* _DATASET ENTRIES_
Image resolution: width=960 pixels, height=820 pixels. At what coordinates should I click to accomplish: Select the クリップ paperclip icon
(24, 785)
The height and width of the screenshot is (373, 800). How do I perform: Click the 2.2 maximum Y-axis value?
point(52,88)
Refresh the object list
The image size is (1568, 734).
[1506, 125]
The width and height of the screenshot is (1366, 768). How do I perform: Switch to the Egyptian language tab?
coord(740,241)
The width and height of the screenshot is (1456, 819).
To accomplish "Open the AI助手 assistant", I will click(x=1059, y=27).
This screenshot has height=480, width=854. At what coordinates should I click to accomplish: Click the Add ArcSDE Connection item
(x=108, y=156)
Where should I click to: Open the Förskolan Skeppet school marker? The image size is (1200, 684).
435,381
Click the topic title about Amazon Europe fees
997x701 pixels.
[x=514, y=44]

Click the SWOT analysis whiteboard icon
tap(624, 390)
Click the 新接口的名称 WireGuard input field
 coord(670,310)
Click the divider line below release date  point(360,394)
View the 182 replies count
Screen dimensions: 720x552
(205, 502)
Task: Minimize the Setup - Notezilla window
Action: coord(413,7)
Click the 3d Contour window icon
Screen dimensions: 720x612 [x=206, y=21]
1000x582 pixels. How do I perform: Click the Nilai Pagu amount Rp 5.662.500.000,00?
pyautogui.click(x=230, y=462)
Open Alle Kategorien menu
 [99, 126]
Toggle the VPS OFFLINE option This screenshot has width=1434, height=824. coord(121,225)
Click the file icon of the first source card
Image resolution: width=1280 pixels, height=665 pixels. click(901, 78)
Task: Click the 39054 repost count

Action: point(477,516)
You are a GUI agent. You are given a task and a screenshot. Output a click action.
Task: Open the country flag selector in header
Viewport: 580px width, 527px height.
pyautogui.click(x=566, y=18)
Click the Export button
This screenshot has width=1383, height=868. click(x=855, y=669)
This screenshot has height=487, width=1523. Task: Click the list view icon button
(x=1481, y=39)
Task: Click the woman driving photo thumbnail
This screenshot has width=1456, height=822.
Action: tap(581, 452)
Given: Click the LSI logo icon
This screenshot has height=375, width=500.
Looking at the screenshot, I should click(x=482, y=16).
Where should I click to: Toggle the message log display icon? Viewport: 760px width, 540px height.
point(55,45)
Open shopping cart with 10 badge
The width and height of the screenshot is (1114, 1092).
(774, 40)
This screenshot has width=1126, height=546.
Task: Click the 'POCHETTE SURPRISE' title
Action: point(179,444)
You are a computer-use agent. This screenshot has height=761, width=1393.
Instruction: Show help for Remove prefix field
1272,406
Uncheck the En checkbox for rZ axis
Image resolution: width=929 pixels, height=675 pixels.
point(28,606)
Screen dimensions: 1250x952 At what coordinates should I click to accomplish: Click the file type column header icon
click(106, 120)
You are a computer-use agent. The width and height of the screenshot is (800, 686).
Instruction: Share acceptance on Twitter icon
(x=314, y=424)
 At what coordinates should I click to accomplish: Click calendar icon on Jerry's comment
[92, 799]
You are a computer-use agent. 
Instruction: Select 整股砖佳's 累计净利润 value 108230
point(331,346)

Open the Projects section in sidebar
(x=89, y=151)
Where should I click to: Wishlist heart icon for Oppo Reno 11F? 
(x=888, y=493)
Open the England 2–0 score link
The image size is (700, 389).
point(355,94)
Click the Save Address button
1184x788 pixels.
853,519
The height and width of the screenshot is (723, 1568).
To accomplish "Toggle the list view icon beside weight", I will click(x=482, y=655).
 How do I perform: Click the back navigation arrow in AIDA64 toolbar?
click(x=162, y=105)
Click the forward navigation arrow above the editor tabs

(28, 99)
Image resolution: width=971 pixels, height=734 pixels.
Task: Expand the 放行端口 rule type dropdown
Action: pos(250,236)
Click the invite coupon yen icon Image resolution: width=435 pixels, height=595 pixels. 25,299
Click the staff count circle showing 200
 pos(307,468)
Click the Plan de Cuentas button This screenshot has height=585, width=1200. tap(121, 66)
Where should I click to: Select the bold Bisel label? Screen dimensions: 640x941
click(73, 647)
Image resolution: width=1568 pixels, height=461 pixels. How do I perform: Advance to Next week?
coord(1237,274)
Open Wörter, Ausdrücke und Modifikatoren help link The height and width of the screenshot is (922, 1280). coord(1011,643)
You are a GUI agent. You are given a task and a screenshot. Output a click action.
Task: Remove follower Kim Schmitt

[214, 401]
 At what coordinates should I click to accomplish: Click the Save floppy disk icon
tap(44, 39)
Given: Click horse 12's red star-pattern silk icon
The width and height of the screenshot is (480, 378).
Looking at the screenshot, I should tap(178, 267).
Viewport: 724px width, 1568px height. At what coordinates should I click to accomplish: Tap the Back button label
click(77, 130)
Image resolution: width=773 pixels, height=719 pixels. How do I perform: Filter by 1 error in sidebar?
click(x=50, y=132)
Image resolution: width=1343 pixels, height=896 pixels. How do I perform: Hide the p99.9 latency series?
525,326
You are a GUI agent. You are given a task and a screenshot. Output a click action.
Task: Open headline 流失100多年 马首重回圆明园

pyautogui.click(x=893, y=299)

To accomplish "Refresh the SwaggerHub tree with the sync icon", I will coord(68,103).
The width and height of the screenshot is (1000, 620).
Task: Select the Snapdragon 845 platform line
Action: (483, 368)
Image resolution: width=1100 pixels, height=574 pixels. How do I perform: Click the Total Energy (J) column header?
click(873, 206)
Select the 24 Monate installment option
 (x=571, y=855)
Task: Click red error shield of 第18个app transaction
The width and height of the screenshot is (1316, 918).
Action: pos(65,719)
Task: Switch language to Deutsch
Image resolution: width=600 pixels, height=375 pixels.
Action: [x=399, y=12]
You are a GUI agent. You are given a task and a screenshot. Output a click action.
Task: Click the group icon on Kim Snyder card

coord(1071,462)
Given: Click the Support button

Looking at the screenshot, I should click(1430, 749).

* _TASK_
Put every line of the entries above into a JSON list of strings, one string per line, and leave out the blank lines.

* _RESULT_
[
  "Image resolution: width=960 pixels, height=820 pixels. At what coordinates should I click to accomplish: Select the クリップ paperclip icon",
  "(24, 785)",
  "The height and width of the screenshot is (373, 800). How do I perform: Click the 2.2 maximum Y-axis value?",
  "point(52,88)",
  "Refresh the object list",
  "The image size is (1568, 734).",
  "[1506, 125]",
  "The width and height of the screenshot is (1366, 768). How do I perform: Switch to the Egyptian language tab?",
  "coord(740,241)",
  "The width and height of the screenshot is (1456, 819).",
  "To accomplish \"Open the AI助手 assistant\", I will click(x=1059, y=27).",
  "This screenshot has height=480, width=854. At what coordinates should I click to accomplish: Click the Add ArcSDE Connection item",
  "(x=108, y=156)",
  "Where should I click to: Open the Förskolan Skeppet school marker? The image size is (1200, 684).",
  "435,381",
  "Click the topic title about Amazon Europe fees",
  "997x701 pixels.",
  "[x=514, y=44]",
  "Click the SWOT analysis whiteboard icon",
  "tap(624, 390)",
  "Click the 新接口的名称 WireGuard input field",
  " coord(670,310)",
  "Click the divider line below release date  point(360,394)",
  "View the 182 replies count",
  "Screen dimensions: 720x552",
  "(205, 502)",
  "Task: Minimize the Setup - Notezilla window",
  "Action: coord(413,7)",
  "Click the 3d Contour window icon",
  "Screen dimensions: 720x612 [x=206, y=21]",
  "1000x582 pixels. How do I perform: Click the Nilai Pagu amount Rp 5.662.500.000,00?",
  "pyautogui.click(x=230, y=462)",
  "Open Alle Kategorien menu",
  " [99, 126]",
  "Toggle the VPS OFFLINE option This screenshot has width=1434, height=824. coord(121,225)",
  "Click the file icon of the first source card",
  "Image resolution: width=1280 pixels, height=665 pixels. click(901, 78)",
  "Task: Click the 39054 repost count",
  "Action: point(477,516)",
  "You are a GUI agent. You are given a task and a screenshot. Output a click action.",
  "Task: Open the country flag selector in header",
  "Viewport: 580px width, 527px height.",
  "pyautogui.click(x=566, y=18)",
  "Click the Export button",
  "This screenshot has width=1383, height=868. click(x=855, y=669)",
  "This screenshot has height=487, width=1523. Task: Click the list view icon button",
  "(x=1481, y=39)",
  "Task: Click the woman driving photo thumbnail",
  "This screenshot has width=1456, height=822.",
  "Action: tap(581, 452)",
  "Given: Click the LSI logo icon",
  "This screenshot has height=375, width=500.",
  "Looking at the screenshot, I should click(x=482, y=16).",
  "Where should I click to: Toggle the message log display icon? Viewport: 760px width, 540px height.",
  "point(55,45)",
  "Open shopping cart with 10 badge",
  "The width and height of the screenshot is (1114, 1092).",
  "(774, 40)",
  "This screenshot has width=1126, height=546.",
  "Task: Click the 'POCHETTE SURPRISE' title",
  "Action: point(179,444)",
  "You are a computer-use agent. This screenshot has height=761, width=1393.",
  "Instruction: Show help for Remove prefix field",
  "1272,406",
  "Uncheck the En checkbox for rZ axis",
  "Image resolution: width=929 pixels, height=675 pixels.",
  "point(28,606)",
  "Screen dimensions: 1250x952 At what coordinates should I click to accomplish: Click the file type column header icon",
  "click(106, 120)",
  "You are a computer-use agent. The width and height of the screenshot is (800, 686).",
  "Instruction: Share acceptance on Twitter icon",
  "(x=314, y=424)",
  " At what coordinates should I click to accomplish: Click calendar icon on Jerry's comment",
  "[92, 799]",
  "You are a computer-use agent. ",
  "Instruction: Select 整股砖佳's 累计净利润 value 108230",
  "point(331,346)",
  "Open the Projects section in sidebar",
  "(x=89, y=151)",
  "Where should I click to: Wishlist heart icon for Oppo Reno 11F? ",
  "(x=888, y=493)",
  "Open the England 2–0 score link",
  "The image size is (700, 389).",
  "point(355,94)",
  "Click the Save Address button",
  "1184x788 pixels.",
  "853,519",
  "The height and width of the screenshot is (723, 1568).",
  "To accomplish \"Toggle the list view icon beside weight\", I will click(x=482, y=655).",
  " How do I perform: Click the back navigation arrow in AIDA64 toolbar?",
  "click(x=162, y=105)",
  "Click the forward navigation arrow above the editor tabs",
  "(28, 99)",
  "Image resolution: width=971 pixels, height=734 pixels.",
  "Task: Expand the 放行端口 rule type dropdown",
  "Action: pos(250,236)",
  "Click the invite coupon yen icon Image resolution: width=435 pixels, height=595 pixels. 25,299",
  "Click the staff count circle showing 200",
  " pos(307,468)",
  "Click the Plan de Cuentas button This screenshot has height=585, width=1200. tap(121, 66)",
  "Where should I click to: Select the bold Bisel label? Screen dimensions: 640x941",
  "click(73, 647)",
  "Image resolution: width=1568 pixels, height=461 pixels. How do I perform: Advance to Next week?",
  "coord(1237,274)",
  "Open Wörter, Ausdrücke und Modifikatoren help link The height and width of the screenshot is (922, 1280). coord(1011,643)",
  "You are a GUI agent. You are given a task and a screenshot. Output a click action.",
  "Task: Remove follower Kim Schmitt",
  "[214, 401]",
  " At what coordinates should I click to accomplish: Click the Save floppy disk icon",
  "tap(44, 39)",
  "Given: Click horse 12's red star-pattern silk icon",
  "The width and height of the screenshot is (480, 378).",
  "Looking at the screenshot, I should tap(178, 267).",
  "Viewport: 724px width, 1568px height. At what coordinates should I click to accomplish: Tap the Back button label",
  "click(77, 130)",
  "Image resolution: width=773 pixels, height=719 pixels. How do I perform: Filter by 1 error in sidebar?",
  "click(x=50, y=132)",
  "Image resolution: width=1343 pixels, height=896 pixels. How do I perform: Hide the p99.9 latency series?",
  "525,326",
  "You are a GUI agent. You are given a task and a screenshot. Output a click action.",
  "Task: Open headline 流失100多年 马首重回圆明园",
  "pyautogui.click(x=893, y=299)",
  "To accomplish \"Refresh the SwaggerHub tree with the sync icon\", I will coord(68,103).",
  "The width and height of the screenshot is (1000, 620).",
  "Task: Select the Snapdragon 845 platform line",
  "Action: (483, 368)",
  "Image resolution: width=1100 pixels, height=574 pixels. How do I perform: Click the Total Energy (J) column header?",
  "click(873, 206)",
  "Select the 24 Monate installment option",
  " (x=571, y=855)",
  "Task: Click red error shield of 第18个app transaction",
  "The width and height of the screenshot is (1316, 918).",
  "Action: pos(65,719)",
  "Task: Switch language to Deutsch",
  "Image resolution: width=600 pixels, height=375 pixels.",
  "Action: [x=399, y=12]",
  "You are a GUI agent. You are given a task and a screenshot. Output a click action.",
  "Task: Click the group icon on Kim Snyder card",
  "coord(1071,462)",
  "Given: Click the Support button",
  "Looking at the screenshot, I should click(1430, 749)."
]